2020 has been a challenging year on so many fronts: from Covid-19, to working while at home and the media spotlight on global racism.
Despite being a relatively new team (having been elected in April 2020), we are proud that CSRF has accomplished a lot in a short space of time. Key achievements include:
● Establishing clearer and more accountable governance;
● Increasing engagement with 42+ member race networks, and providing support to Senior Leaders on issues such as Covid-19 and tackling race inequality;
● Pulling together CS equality statistics as a resource to empower member networks;
● Organising over 20 events attended by 1,000s of colleagues across government;
● Organising the first ever virtual cross-network Black History Month launch, attended by 1000+ participants and 21 network co-organisers;
● Publishing 3 blogs and producing 6 videos;
● Writing 3 letters to senior leaders;
● Launching our mentorship offer for junior staff; and
● Organising the first cross-government art competition.
Overall, we are probably proudest of having transformed CSRF into a more transparent, inclusive and representative space for race networks across government.
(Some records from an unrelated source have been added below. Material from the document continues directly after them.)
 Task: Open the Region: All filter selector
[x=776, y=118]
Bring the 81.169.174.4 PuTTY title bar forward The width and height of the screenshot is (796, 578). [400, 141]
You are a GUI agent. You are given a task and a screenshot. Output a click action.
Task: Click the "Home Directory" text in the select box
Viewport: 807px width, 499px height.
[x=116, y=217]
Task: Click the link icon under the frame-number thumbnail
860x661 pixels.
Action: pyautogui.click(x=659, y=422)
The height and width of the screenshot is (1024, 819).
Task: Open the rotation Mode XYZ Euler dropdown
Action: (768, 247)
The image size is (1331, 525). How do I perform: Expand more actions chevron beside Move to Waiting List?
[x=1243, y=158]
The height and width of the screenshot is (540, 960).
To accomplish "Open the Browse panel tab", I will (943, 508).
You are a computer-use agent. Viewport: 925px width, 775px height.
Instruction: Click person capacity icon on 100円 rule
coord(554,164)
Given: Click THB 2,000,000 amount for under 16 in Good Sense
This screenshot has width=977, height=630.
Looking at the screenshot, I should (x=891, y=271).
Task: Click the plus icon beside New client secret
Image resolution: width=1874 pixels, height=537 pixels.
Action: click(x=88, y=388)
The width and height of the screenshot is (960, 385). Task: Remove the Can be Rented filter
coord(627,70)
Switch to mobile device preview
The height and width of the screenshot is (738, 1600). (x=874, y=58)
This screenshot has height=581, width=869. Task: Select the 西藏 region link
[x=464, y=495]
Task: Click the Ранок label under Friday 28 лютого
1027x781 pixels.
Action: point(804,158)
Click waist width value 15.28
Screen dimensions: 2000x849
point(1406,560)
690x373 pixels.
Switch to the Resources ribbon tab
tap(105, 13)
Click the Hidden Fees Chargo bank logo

Additionally we were thrilled when we were shortlisted for the Civil Service Diversity and Inclusion Awards in the ‘Employee Staff Network’ category.
What was the hardest part of being a leader in 2020?
Making decisions on issues that could impact on the lived experiences of ethnic minority colleagues for years to come. It is a huge responsibility to represent the needs of our members, and particularly important that targeted action is taken to address the race disparity that is prevalent across the civil service – across representation, progression, performance and talent.
It’s also been challenging to lead amidst an ambiguous and shifting context: we’ve very much been reacting to one crisis after another, trying to empower and engage our member race networks the best that we can.
What are the main challenges facing the network in the coming year?
Simon Case, the Head of the Civil Service and Alex Chisholm, the Chief Operating Officer have both made clear how important it is that the civil service reflects the diversity of our population we seek to serve: whether that be through our ethnic composition, socioeconomic background or geographical location.
A key challenge for CSRF will be how to ensure that the promotion of race equality and inclusion is embedded across these aims, whether that be through organising digital training and project management workshops or identifying opportunities for how ‘levelling up’ can benefit regional BAME communities.
As the world recovers from the pandemic, our support to colleagues transitioning back into physical office spaces and potential new forms of hybrid working will also be key.
People will have to be more creative about celebrating this year. How will you make the festive period on Zoom special?
Grace Moronfolu: I will be sharing zoom festive cheers throughout the festive period with family and friends. I am planning a virtual Christmas ‘cookathon’ as we all prepare our Christmas dinners.
Sharon Lo: I’ve returned home to Hong Kong to support my family through a difficult time, so thankfully hugs all round and no Christmas Zoom calls!
Justin Placide: I intend to be as creative as I can be over the festive holiday. I have a selection of seasonal jumpers, and I intend to wear a different one every time I speak to a family member or friend on Zoom or an alternative platform.